→ **Given entries**

──────

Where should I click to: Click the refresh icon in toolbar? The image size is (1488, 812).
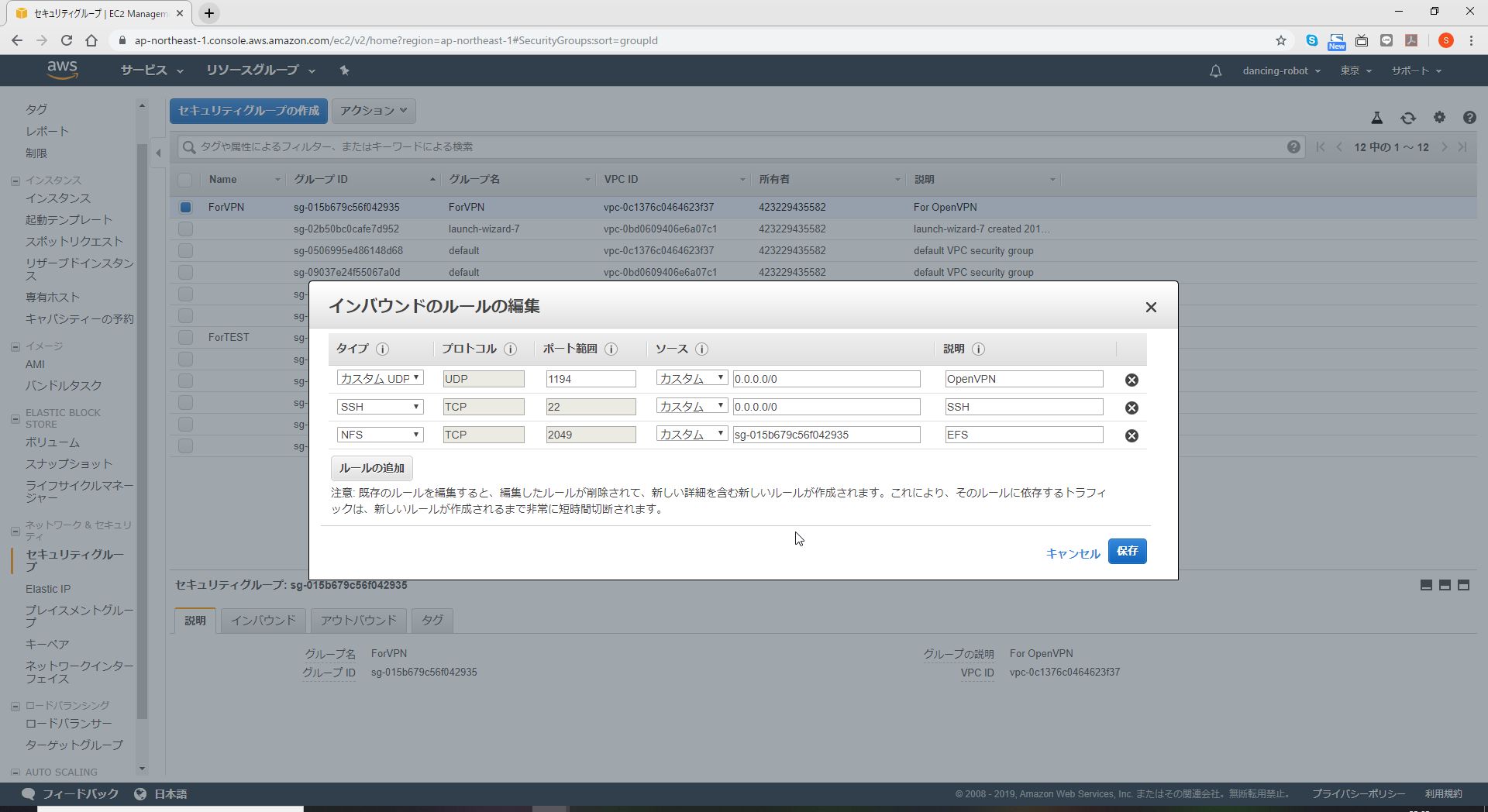click(x=1407, y=118)
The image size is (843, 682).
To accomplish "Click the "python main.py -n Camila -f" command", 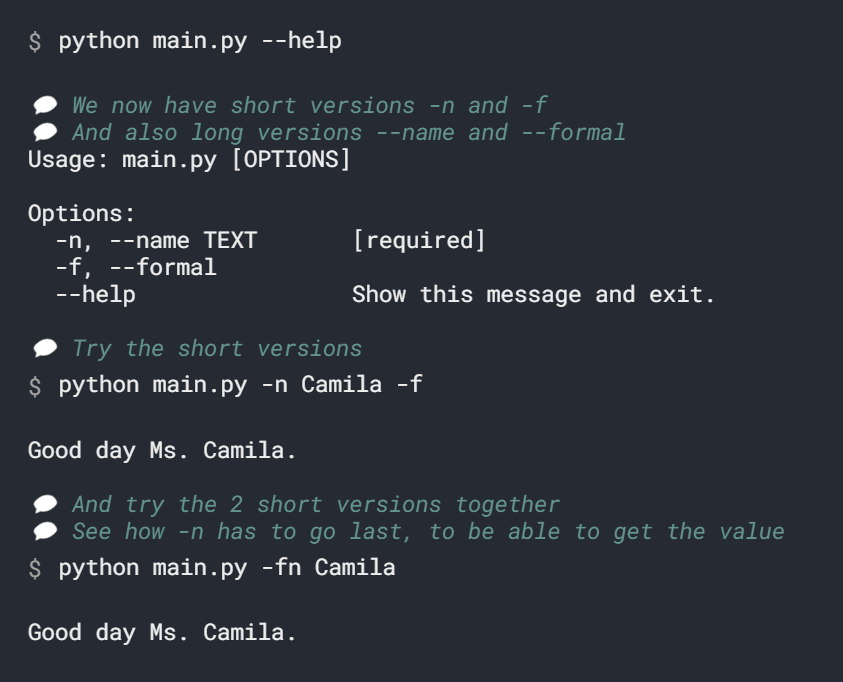I will (x=240, y=385).
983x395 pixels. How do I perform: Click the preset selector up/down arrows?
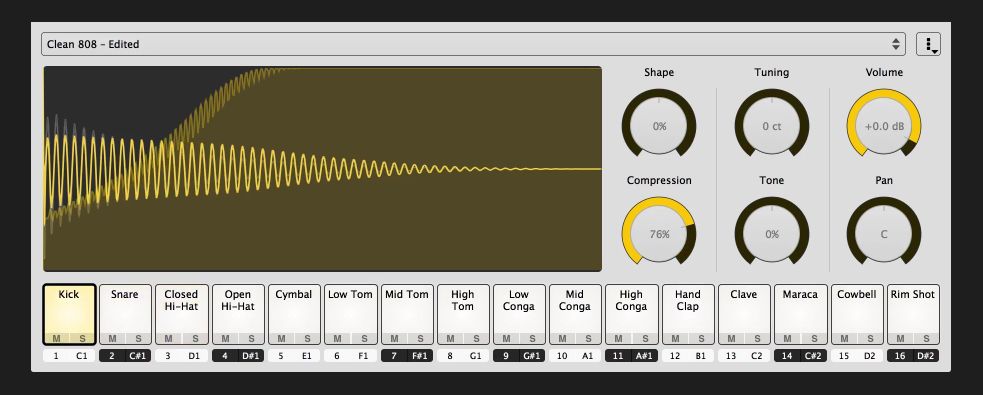click(896, 44)
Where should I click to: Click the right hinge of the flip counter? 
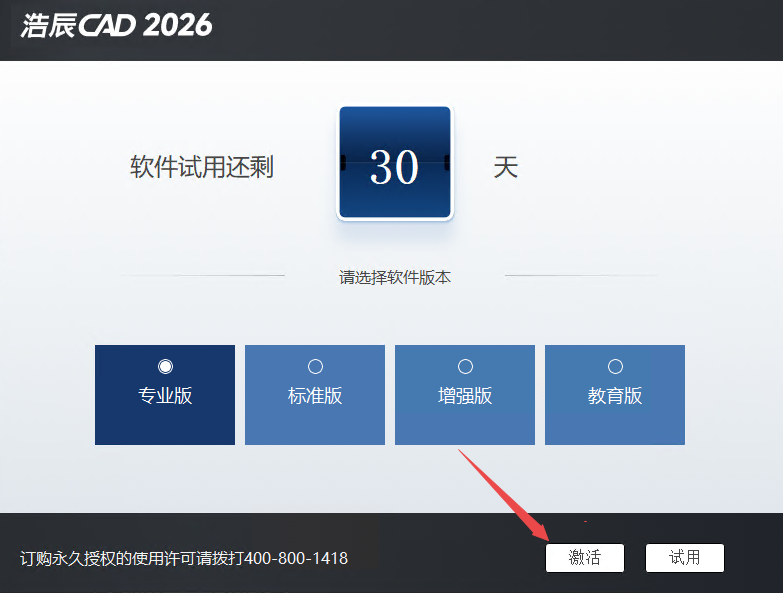[447, 162]
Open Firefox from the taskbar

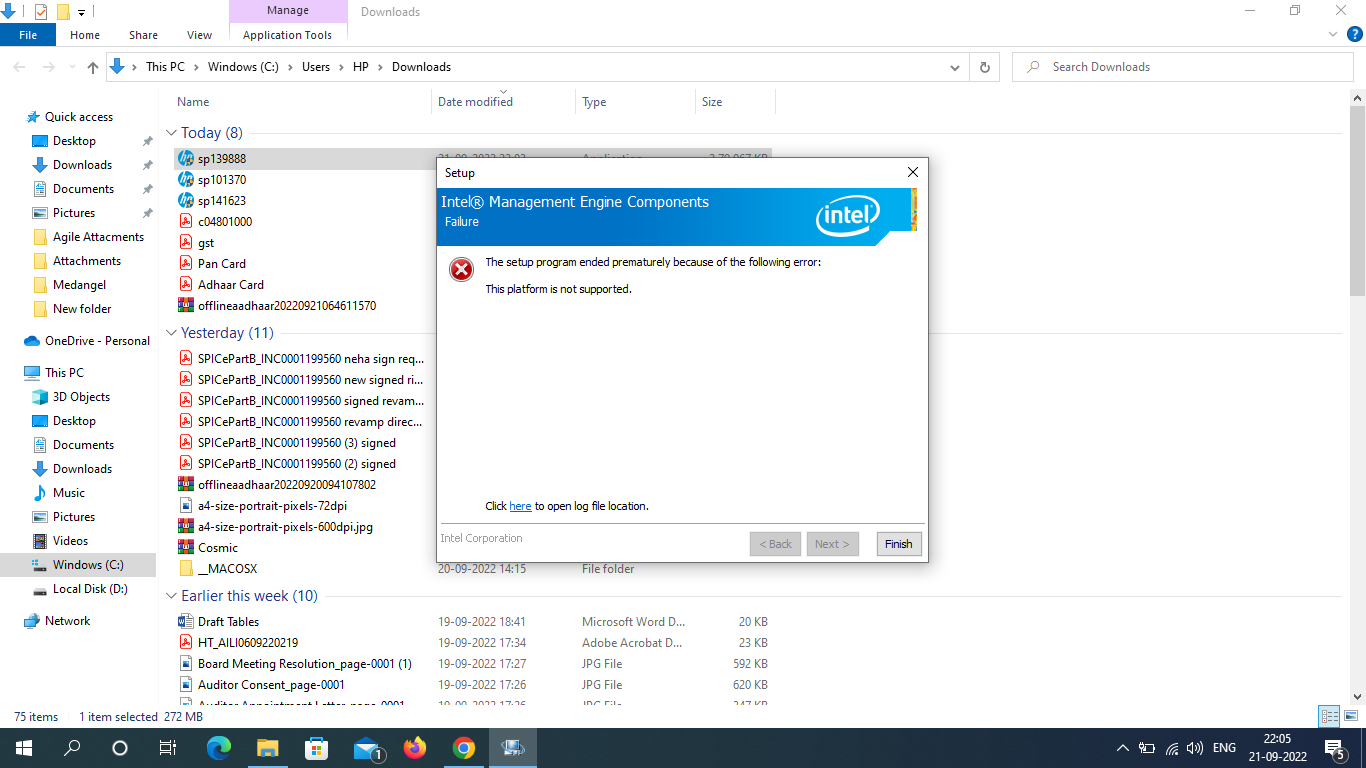414,747
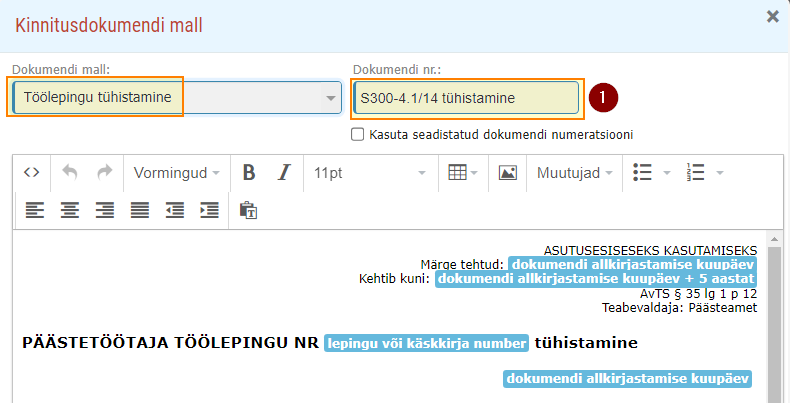Align text to the left
Screen dimensions: 790x403
tap(35, 210)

──────

Retype the listing, starting at the line that contains "Where should I click to: Click the right" and continuing through the end of the listing. Leave the pictures out of your answer.

→ **Solution for this problem**
Where should I click to: Click the right hinge of the flip counter? 
[447, 162]
Open Firefox from the taskbar

414,747
Align text to the left
Screen dimensions: 790x403
tap(35, 210)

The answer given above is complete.